夏雨,急促而淘气,喜欢突然袭击。刚刚晴空万里,骤然暴雨倾盆。雨点在瓦沟间蹦着台阶,一级一级,余韵袅袅,最后汇集一起。田间劳动的人们,在大雨中冲进屋檐,刚刚还是落荒而逃,到了屋檐下就气定神闲。人们用帕子擦拭头上的雨水,坐在屋檐下,开始东拉西扯,掐算着今年的收成,这时,天地变戏台,屋檐成了观众席,乡亲们静看绿叶在雨中跳跃,静听风雨雷声交织扭打,别有洞天。
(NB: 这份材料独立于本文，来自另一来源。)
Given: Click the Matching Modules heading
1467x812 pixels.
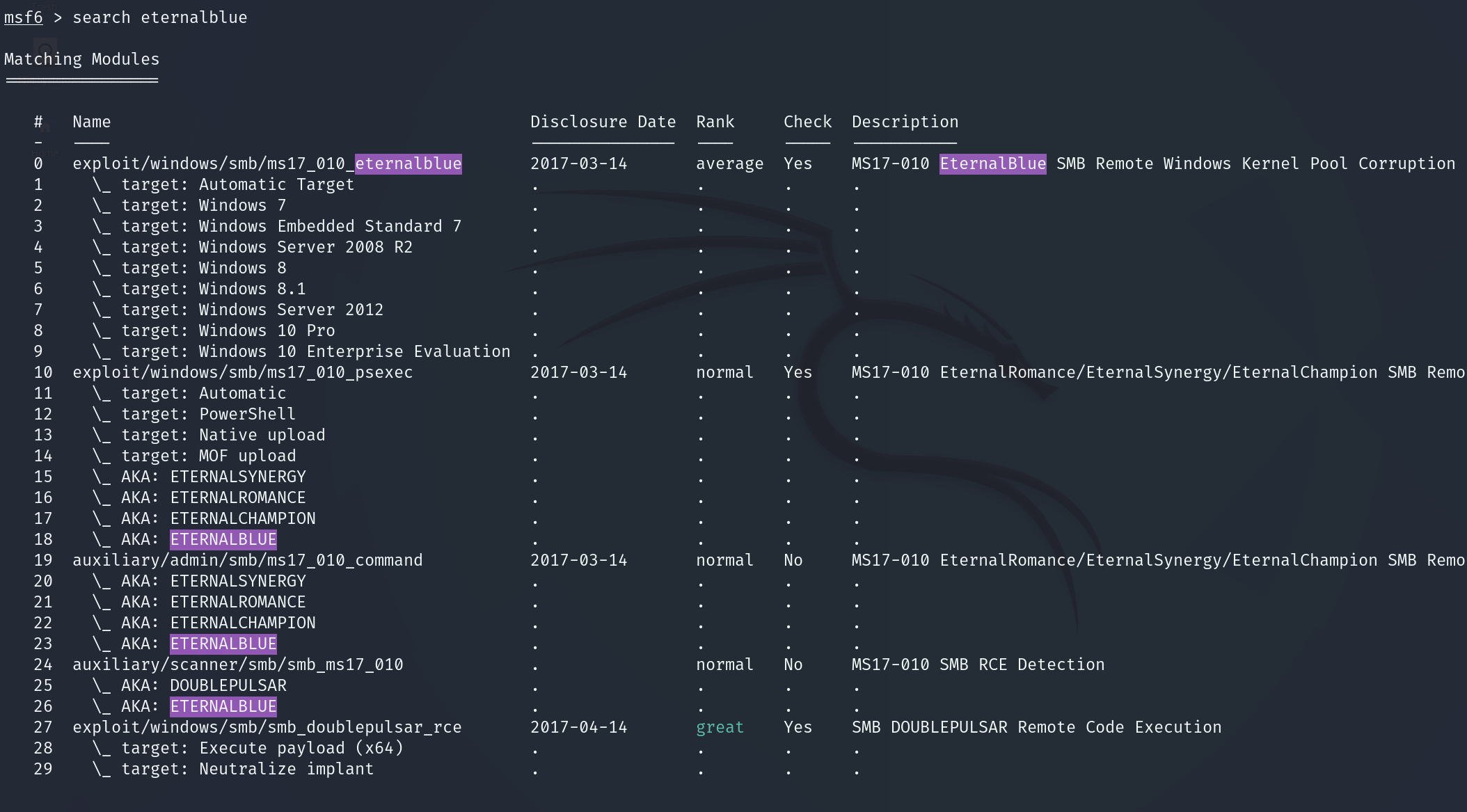Looking at the screenshot, I should tap(81, 59).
秋天,屋檐是丰收的展览台。金灿灿的玉米棒、火辣辣的辣椒串、白生生的大蒜辫、黄澄澄的南瓜条……悬于屋檐下,竞赛似地展示各自的风采。摘下的柿子用绳绑住蒂,挂上房檐,像一盏盏小灯笼,散发着沁人的清香……夜阑人静,月亮洒下梦幻般的光,屋檐仿佛躺在银丝被中,内心满是安宁和丰收的喜悦。
冬天,白雪、红瓦、蓝天,浑然一体,成为枯黄冬野的明快一笔。屋外暖阳朗照、屋内暖气蒸腾,积雪消融成水,顺着屋檐滴流,润湿了干渴的冬季;寒夜,雪水凝成晶莹剔透的冰柱,在屋檐垂挂,折射出晨曦的七彩光芒。淘气的孩子会拿起长棍一阵乱敲,断金碎玉之声此起彼伏,地面一片狼籍。我则喜欢坐着或蹲着,看冰柱在阳光的亲吻下一寸寸变小,七零八落地悬在那儿,给人一种荒芜的美。
踏上大沙河的堤岸,首先映入眼帘的是高低不平、婉转曲折的屋檐,一瓦一屋檐,那便是老屋和故乡。那一条条屋檐,带着记忆中的温暖,静静地泊在我的记忆里,生长成一道不老的风景。
随着城镇化进程的加快,一排排高楼开始林立在沙河两岸,迎面而来的不是屋檐,而是灰色的钢筋混凝土墙,房子越来越细长,像一棵棵无枝无蔓的树,阴雨或酷暑的日子,头顶上独缺遮阴避雨的屋檐,阳光和雨直泼下来,无处可藏。一间房子若没有屋檐,是不可想象的,就像一个人没有了眉毛,没有了特征和温情。
屋檐是长在故乡脸颊上的一道眉毛,带着乡音和乡情。
漂泊小城多年,高楼大厦的直视,让我更加怀念老家的屋檐,“屋檐”变成了埋藏在我记忆深处的一个梦。于是,每次回老家,我都会去老屋前转转,像是在寻找我的梦。老屋破败,院子荒废,碧绿的苔藓、风落的种子,在屋檐上寻得一丝水土便蓬勃生长,还有几只故土难离的麻雀,在屋檐下嬉闹,和我一起,感受着屋檐下缓慢流淌的时光。